Metadata-Version: 2.1
Name: edit-operation
Version: 1.0.0
Summary: "Get the edit operations of two string"
Home-page: https://github.com/xcTorres/edit_operation
Author: xcTorres
Author-email: xcwhu2016@gmail.com
License: UNKNOWN
Project-URL: Bug Tracker, https://github.com/xcTorres/edit_operation/issues
Platform: UNKNOWN
Classifier: Programming Language :: Python :: 3
Classifier: License :: OSI Approved :: MIT License
Classifier: Operating System :: OS Independent
Requires-Python: >=3.6
Description-Content-Type: text/markdown

 # edit_operation

 There are already several Python packages that implement levenshtein distance, which are writtend by C or C++ to improve the efficiency.

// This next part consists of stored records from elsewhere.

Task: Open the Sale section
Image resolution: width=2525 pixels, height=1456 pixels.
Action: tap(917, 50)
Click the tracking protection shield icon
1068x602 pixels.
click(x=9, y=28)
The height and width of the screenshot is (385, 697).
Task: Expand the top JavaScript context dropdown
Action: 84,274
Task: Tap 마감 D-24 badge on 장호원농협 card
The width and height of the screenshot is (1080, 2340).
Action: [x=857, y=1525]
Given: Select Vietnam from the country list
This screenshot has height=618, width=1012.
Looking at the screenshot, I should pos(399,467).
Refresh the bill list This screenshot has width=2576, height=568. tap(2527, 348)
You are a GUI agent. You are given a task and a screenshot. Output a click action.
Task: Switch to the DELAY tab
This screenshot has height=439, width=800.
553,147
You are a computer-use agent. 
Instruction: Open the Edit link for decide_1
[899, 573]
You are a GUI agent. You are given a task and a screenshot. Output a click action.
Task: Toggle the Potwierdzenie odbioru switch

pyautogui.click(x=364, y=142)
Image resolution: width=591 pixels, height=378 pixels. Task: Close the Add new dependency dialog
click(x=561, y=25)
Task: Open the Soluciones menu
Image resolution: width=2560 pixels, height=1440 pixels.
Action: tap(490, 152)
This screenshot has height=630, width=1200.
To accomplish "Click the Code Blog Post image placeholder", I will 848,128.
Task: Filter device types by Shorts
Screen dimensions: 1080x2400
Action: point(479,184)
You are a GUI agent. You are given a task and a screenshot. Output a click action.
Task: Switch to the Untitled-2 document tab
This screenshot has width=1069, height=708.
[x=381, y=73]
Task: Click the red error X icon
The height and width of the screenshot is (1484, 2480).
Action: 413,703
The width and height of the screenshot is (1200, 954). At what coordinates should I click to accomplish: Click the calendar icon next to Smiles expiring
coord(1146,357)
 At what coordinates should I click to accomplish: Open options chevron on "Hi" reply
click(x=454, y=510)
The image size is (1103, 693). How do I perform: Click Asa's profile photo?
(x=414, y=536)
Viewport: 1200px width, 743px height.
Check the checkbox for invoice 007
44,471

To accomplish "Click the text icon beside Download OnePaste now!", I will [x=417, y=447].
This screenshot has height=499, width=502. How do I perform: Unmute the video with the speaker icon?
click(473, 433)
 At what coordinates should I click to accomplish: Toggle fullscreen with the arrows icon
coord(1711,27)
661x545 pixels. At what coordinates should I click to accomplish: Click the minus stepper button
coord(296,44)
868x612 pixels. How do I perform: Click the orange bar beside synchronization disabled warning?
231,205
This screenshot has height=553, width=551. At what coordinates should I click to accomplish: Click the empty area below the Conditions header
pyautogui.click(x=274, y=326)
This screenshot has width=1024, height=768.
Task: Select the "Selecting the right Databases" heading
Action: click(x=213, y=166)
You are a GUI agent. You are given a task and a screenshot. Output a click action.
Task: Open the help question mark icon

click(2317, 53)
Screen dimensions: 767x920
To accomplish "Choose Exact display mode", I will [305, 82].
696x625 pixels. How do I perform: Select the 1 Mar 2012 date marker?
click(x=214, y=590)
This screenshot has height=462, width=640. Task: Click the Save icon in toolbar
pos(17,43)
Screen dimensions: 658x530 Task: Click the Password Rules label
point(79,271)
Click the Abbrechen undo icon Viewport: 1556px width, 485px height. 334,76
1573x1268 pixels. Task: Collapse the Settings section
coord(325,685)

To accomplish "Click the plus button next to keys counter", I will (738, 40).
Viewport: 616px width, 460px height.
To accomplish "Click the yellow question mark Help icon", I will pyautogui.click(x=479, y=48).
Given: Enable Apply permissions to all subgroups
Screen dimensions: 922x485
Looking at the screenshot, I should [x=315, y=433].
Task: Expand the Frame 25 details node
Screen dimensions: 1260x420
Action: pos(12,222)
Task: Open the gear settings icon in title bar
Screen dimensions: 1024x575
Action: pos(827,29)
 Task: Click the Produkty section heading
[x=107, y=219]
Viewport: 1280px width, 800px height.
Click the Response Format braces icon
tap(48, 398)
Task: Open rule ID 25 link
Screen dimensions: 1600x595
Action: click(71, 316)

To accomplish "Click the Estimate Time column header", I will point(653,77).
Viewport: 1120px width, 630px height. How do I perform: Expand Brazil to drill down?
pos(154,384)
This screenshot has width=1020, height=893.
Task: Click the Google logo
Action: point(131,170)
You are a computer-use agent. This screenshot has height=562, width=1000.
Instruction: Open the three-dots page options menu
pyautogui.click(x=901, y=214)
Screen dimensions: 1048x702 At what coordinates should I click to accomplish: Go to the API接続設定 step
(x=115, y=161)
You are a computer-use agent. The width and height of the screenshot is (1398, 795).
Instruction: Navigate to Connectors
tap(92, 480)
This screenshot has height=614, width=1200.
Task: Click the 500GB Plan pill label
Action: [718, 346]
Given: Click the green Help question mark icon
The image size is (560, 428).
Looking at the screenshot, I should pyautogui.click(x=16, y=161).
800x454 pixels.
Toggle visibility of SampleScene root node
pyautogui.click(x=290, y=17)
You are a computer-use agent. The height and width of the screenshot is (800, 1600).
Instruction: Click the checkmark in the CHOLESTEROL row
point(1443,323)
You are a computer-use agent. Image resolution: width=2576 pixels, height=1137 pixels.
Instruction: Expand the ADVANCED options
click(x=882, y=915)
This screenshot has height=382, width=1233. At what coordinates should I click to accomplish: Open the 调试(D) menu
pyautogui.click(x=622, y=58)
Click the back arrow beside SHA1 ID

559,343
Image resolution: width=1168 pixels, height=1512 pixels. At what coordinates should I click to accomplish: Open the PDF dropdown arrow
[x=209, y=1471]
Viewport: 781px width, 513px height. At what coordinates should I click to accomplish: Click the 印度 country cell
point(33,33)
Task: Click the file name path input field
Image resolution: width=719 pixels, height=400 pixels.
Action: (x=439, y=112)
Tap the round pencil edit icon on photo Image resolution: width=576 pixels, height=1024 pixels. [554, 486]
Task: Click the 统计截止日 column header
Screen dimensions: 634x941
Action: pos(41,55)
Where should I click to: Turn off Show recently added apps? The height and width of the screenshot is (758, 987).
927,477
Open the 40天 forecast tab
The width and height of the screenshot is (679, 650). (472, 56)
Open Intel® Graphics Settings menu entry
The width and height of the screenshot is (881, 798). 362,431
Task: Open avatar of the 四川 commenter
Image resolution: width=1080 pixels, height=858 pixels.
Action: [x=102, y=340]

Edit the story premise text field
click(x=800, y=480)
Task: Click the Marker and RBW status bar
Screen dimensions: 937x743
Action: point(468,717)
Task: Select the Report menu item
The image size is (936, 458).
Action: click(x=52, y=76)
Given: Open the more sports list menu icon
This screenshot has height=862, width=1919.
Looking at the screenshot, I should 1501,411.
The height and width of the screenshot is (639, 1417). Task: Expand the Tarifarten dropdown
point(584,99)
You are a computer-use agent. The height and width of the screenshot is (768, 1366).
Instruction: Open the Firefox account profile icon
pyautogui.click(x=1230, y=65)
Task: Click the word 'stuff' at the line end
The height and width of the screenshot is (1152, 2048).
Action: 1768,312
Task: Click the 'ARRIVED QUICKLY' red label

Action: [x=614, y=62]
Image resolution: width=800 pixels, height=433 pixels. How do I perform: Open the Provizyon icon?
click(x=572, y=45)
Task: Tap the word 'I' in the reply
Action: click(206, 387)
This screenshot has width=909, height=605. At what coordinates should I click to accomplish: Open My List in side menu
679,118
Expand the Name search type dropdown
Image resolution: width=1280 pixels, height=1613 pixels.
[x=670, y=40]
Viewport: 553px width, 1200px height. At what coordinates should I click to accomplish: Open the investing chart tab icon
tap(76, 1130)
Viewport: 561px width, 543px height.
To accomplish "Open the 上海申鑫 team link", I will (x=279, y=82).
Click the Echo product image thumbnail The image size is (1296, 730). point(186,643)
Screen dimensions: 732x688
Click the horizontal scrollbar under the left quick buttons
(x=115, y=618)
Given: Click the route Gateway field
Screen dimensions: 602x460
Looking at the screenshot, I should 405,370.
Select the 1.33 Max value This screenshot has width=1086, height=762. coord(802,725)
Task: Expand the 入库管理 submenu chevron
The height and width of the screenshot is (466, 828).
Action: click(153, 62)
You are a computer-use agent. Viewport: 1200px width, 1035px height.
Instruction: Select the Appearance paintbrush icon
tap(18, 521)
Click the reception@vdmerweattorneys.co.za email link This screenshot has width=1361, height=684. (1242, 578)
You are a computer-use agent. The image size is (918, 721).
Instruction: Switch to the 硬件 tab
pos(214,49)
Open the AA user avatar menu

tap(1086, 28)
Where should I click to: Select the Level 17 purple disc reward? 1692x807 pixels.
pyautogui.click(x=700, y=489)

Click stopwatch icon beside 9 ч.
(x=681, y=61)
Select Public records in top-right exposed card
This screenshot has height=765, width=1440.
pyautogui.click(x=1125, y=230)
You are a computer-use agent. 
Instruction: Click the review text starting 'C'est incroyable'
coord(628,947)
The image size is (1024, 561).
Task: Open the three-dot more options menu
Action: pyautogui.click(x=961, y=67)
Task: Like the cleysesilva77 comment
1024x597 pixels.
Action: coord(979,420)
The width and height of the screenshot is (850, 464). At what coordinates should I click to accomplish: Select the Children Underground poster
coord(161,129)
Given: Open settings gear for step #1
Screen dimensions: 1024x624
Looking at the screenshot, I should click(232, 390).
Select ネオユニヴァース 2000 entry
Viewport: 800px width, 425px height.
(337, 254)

In certain occasions, besides the edit distance, the edit operations are also needed. [python-Levenshtein](https://pypi.org/project/python-Levenshtein/) has the [editops](https://rawgit.com/ztane/python-Levenshtein/master/docs/Levenshtein.html#Levenshtein-editops) function but doesn't support transpose operations. So here comes the project, **editdistpy** supports the function of edit operations under [Damerau–Levenshtein distance](https://en.wikipedia.org/wiki/Damerau%E2%80%93Levenshtein_distance).


# Install 
```python
    pip install -U edit_operation
```

# Usage
The package supports distance and edit_operations two functions. They have the same parameters  
- string a
- string b
- max_distance: Only return right result under max_distance.
- is_damerau: Whether support transpose operation or not.

## distance
```python
from edit_operation import levenshtein

a = 'absolute'
b = 'absiluti'

dis = levenshtein.distance(a, b)
```
return -1 if the actual distance is beyond max_distance, by default max_distance is -1, which means no max_distance limit.

## edit_operations

```python
from edit_operation import levenshtein

a = 'absolute'
b = 'bsiluti'
operations = levenshtein.edit_operations(a, b, is_damerau=True)

"""
[{'operation': 'replace', 'location': 7, 'char_x': 'e', 'char_y': 'i'}, 
 {'operation': 'delete', 'location': 0, 'char_x': '@', 'char_y': 'a'}]
"""
```
@ character means the beginning of the input string. Return empty list if the actual distance is beyond max_distance.